Why drug tests flunk
If the Supreme Court rules in favor of drug testing in public schools, will students come clean? Kids at schools in Indiana, where drug tests rule, say no way.
By Janelle Brown
April 22, 2002 | RUSHVILLE, Ind. -- According to the students at rural Rushville Consolidated High School, there are a dozen ways to pass a drug test. You can march down to the local video store and buy a packet of "Karma" urine-cleansing powder. You can toss salt in your urine sample or drop in a strand of hair coated with hairspray. More often than not, it's simply a matter of choosing the right kinds of drugs, say the teens -- Ecstasy and alcohol disappear from your system within hours; marijuana can take up to 30 days.
Some of these methods -- such as the hairspray and the salt -- sound more mythic than magic, but whatever the kids are doing, it seems to work. The drug testing vans roll up to the Rushville campus every few weeks, and 25 students are randomly asked to produce a urine sample; yet hardly anybody is ever caught with drugs in their system. And it's not because they aren't doing drugs.
"I'd guess 75 percent of my class has tried marijuana," senior Adam Sadler says, sitting outside the cafeteria during a sunny lunchtime in April; his friends, perhaps trying to impress, estimate even higher. "A lot of kids do drugs at this school; though it kind of depends on who you are," one says. "The thing is to just make sure you pass the tests."
For six years, Rushville Consolidated has required random drug tests from between 75 to 90 percent of its 900 or so students, including anyone who participates in extracurricular activities or plays sports. Cheerleaders get tested; so does everyone who drives a car to school. Students must "volunteer" to pee in a cup in order to attend the senior prom. If they get caught with drugs, alcohol or tobacco in their systems, they are denied participation in these activities until they can prove they're clean.
It is an aggressive routine that is nearly identical to that of Tecumseh High School in Oklahoma, a program that attracted intense national scrutiny last month as the focus of spirited (some would say divisive) Supreme Court arguments on the constitutionality of student drug testing. Facing what turned out to be a fairly hostile panel of justices, Graham Boyd of the ACLU argued on behalf of Tecumseh student Lindsay Earls that random drug testing of all students in extracurricular activities is a violation of a student's Fourth Amendment right to be free from unreasonable search and seizure. Judging by comments made by the justices -- including several sneering references by Justice Anthony Kennedy to "druggies" and "druggie schools" -- the odds are good that they'll reject Boyd's arguments to rule in favor of drug testing in school.

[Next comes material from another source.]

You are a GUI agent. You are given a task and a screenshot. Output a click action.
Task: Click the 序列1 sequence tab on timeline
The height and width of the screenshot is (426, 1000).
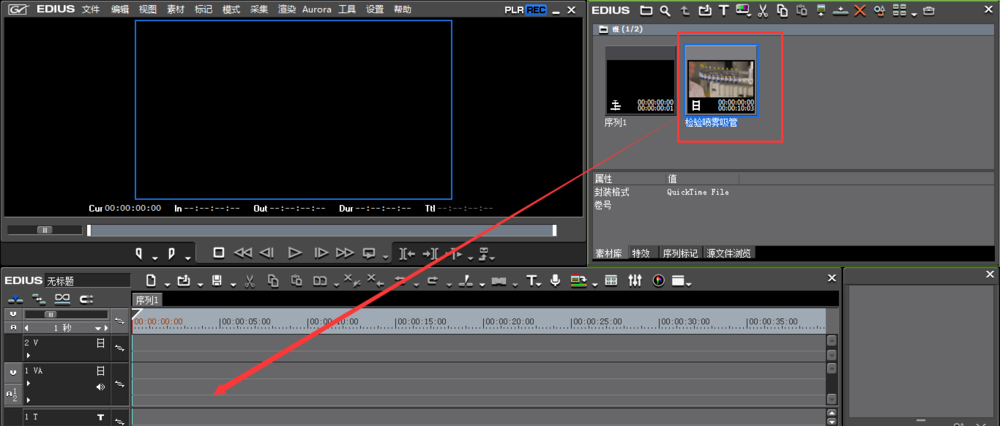click(x=147, y=300)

In anticipation of a ruling, perhaps in the next few weeks, many high schools are preparing to launch programs similar to the ones in Rushville and Tecumseh. Drug tests are an easy fix for school administrators who feel that they must take a public stand on drugs, but have had little success with drug education programs like DARE. They are banking on the theory that the fear of getting caught with tainted urine will compel students not to smoke pot or sniff coke.
But there is little evidence that drug testing programs -- which can be extremely costly -- have had any measurable impact on substance abuse in the schools that use them. So far, statistics reflect almost no change in student drug use in testing schools. And it is quite possible that, as students see drug testing more as a challenge than a deterrent, drug use actually increases with testing.
Meanwhile, say critics of the programs, students are being raised with an eroding idea of personal privacy, an adversarial relationship with authorities and a skewed education on why they shouldn't do drugs -- or, at least, why they shouldn't do certain drugs.
At Rushville, certainly, the kids say that they continue to smoke and sniff and sip to their hearts' content. "Drug testing is costing a lot of taxpayer money; but anything that's going on around here would be out of your system by the time you're tested," says one anonymous Rushville student. "I don't know anyone who is denied right now, but there are drugs everywhere."
The United States Supreme Court first cleared the way for drug testing of student athletes in 1995, in a case called Vernonia School District vs. Acton. In the Vernonia case, an Oregon high school football team was known to be rampantly using and dealing drugs, and authorities wanted to test them. The Supreme Court decision ruled that testing was permissible in this case because there was reasonable suspicion of drug use, and because athletes who got naked in locker rooms had lowered expectations of privacy as well as heightened requirements for safety on the field.
The court's decision didn't specify whether routine testing of all student athletes everywhere was constitutional, but many schools interpreted the ruling as permission to go ahead and test. In the years since the Vernonia ruling, an increasing number of schools have snuck in additional testing programs -- for teens who drive to school, sign up for extracurricular activities, participate in the school band. Currently, the random drug testing of athletes and students in extracurricular activities mainly takes place in a dozen or so conservative, Bible Belt and Southern states -- including Texas, Wyoming, Idaho, Alabama, Oklahoma, North Carolina, Florida and Indiana. (Wisconsin also has drug testing in its public schools).